E, no entanto, não foi apenas no campo da doutrina que ele se mostrou de uma flexibilidade desconcertante: “Grego, entre gregos, e judeu entre os judeus”, como ele mesmo usou dizer. Ele tem um bom tino prático concernente ao necessário – e ao impossível. Ele, que foi tão apegado à ortodoxia judaica, foi o primeiro a se opor veementemente a toda imposição da Lei judaica aos convertidos cristãos vindos de raça não judia. Ele insistiu – contra Pedro e o grupo menos conciliatório dos primeiros cristãos de Jerusalém – sobre o fato de que o cristão de origem não judia não ter de fazer a circuncisão nem de seguir a dieta judia. Ele escreveu a seus novos fiéis – semi-judeus; semi-gregos; romanos de origem duvidosa; Levantinos de todos os portos do Mediterrâneo: a todo esse mundo sem raça, aos quais ele está em vias de fazer a intermediação entre seu povo aguerrido a sua tradição, e o vasto mundo a conquistar -, enfim, para estes, ele diz que não há distinção entre “puros” e “impuros”; que lhes é permitido comer de tudo (“tudo o que encontrardes no mercado”, diria ele, se vivesse entre nós). Certamente ele sabia que, sem essas concessões, o cristianismo não poderia conquistar o ocidente – e, por tanto, Israel tampouco poderia esperar conquistar o mundo, por intermédio desse mesmo ocidente convertido.

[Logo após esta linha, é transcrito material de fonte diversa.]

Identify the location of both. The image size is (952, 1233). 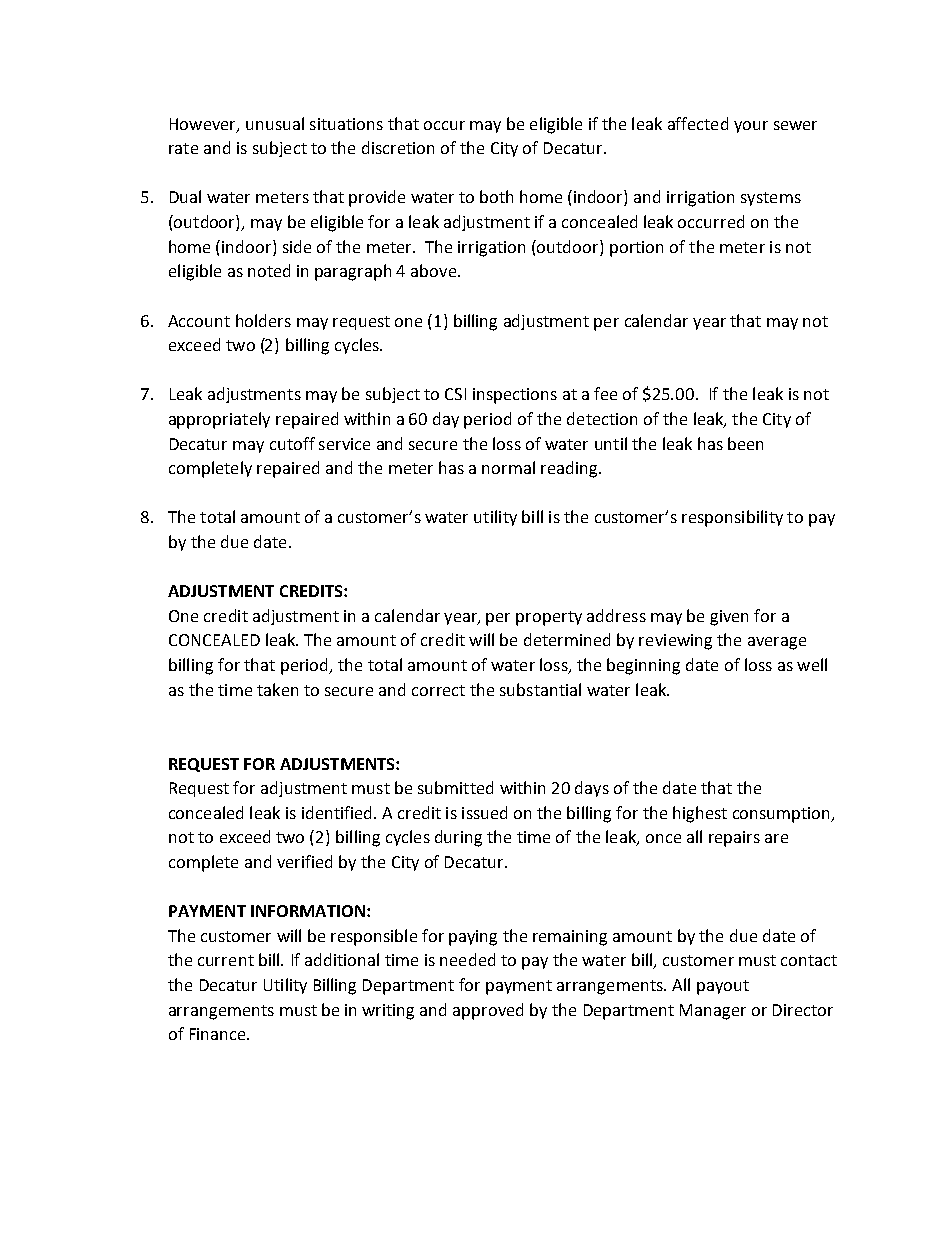
(496, 196).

Pedro, por sua vez, que não era um judeu do “gueto”, e não conhecia nada das condições do mundo não-judaico, não desposava, ao menos num primeiro momento, as mesmas opiniões que Paulo. É também por isso que convém identificar na pessoa de Paulo, o verdadeiro fundador do Cristianismo histórico: o homem que fez dos ensinamentos puramente espirituais do profeta Jesus, a base de uma organização militante dentro do Tempo, cuja finalidade é, conscientemente, por parte deste apóstolo, obter a dominação de sua gente sobre um mundo moral decadente – e fisicamente bastardo; um mundo onde o amor mal compreendido dos homens conduziu à miscigenação indiscriminada das raças, e assim, à supressão de todo orgulho nacional – em uma palavra: à perversão “ampla, geral e irrestrita”.
São chegados os tempos dos “gentios” abrirem seus olhos a essa realidade, já duas vezes milenar; convém que se encare as causas de nossa combalida atualidade, e que se reaja conseqüentemente.
Escrito à Méadi (próximo do Cairo, Egito), em 18 de Junho de 1957.